## What you will do
Pictures must not appear in your answer. Write out exactly the lines from the one with "The height and" through the last line of the entries below.

┄┄┄┄┄┄┄┄┄┄

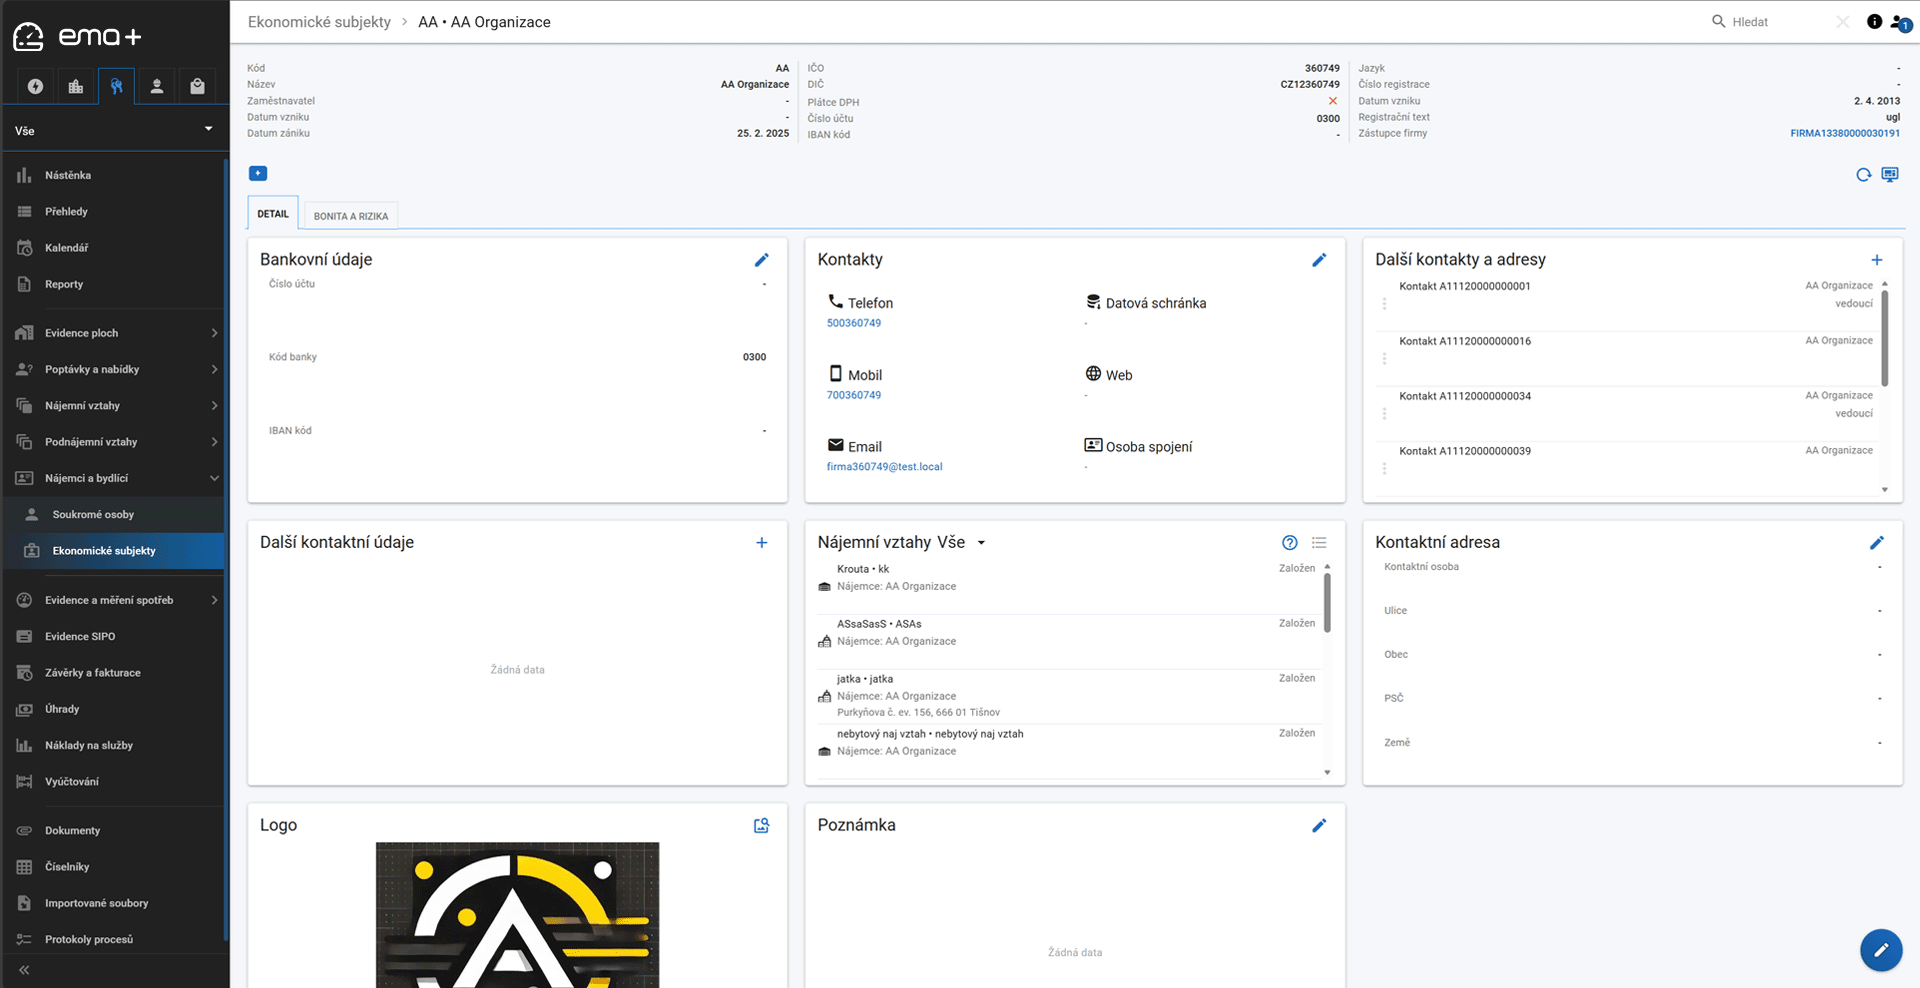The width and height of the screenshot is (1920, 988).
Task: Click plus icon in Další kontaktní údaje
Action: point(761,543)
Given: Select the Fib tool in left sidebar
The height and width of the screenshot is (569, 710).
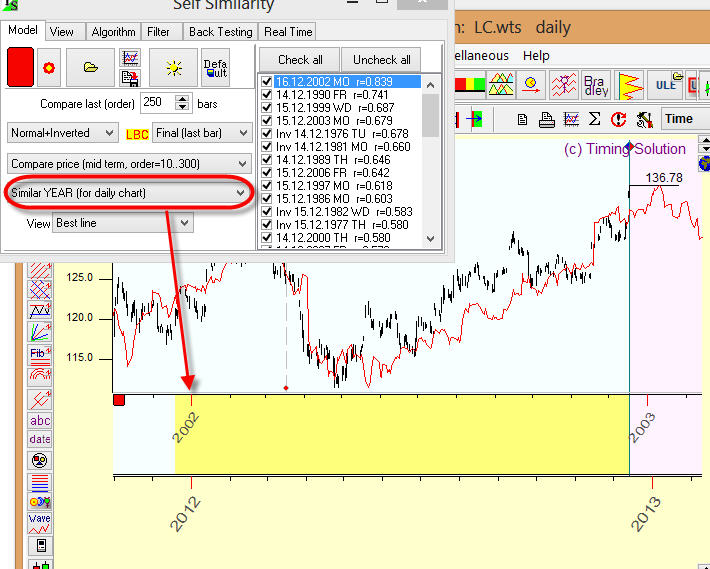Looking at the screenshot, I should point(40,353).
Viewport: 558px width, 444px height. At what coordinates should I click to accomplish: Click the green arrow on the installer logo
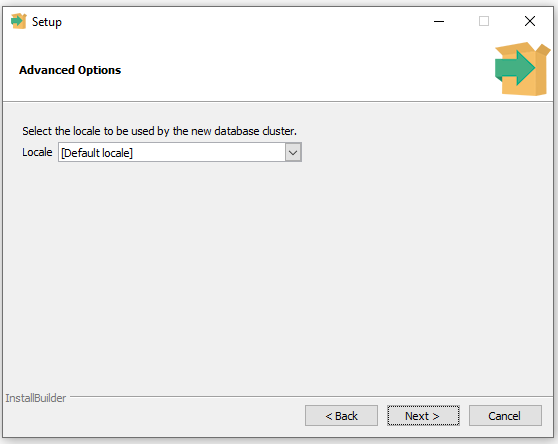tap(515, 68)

┄┄┄┄┄┄┄┄┄┄

## Result of this exercise
The height and width of the screenshot is (569, 710).
Looking at the screenshot, I should point(40,353).
Viewport: 558px width, 444px height. At what coordinates should I click to accomplish: Click the green arrow on the installer logo
tap(515, 68)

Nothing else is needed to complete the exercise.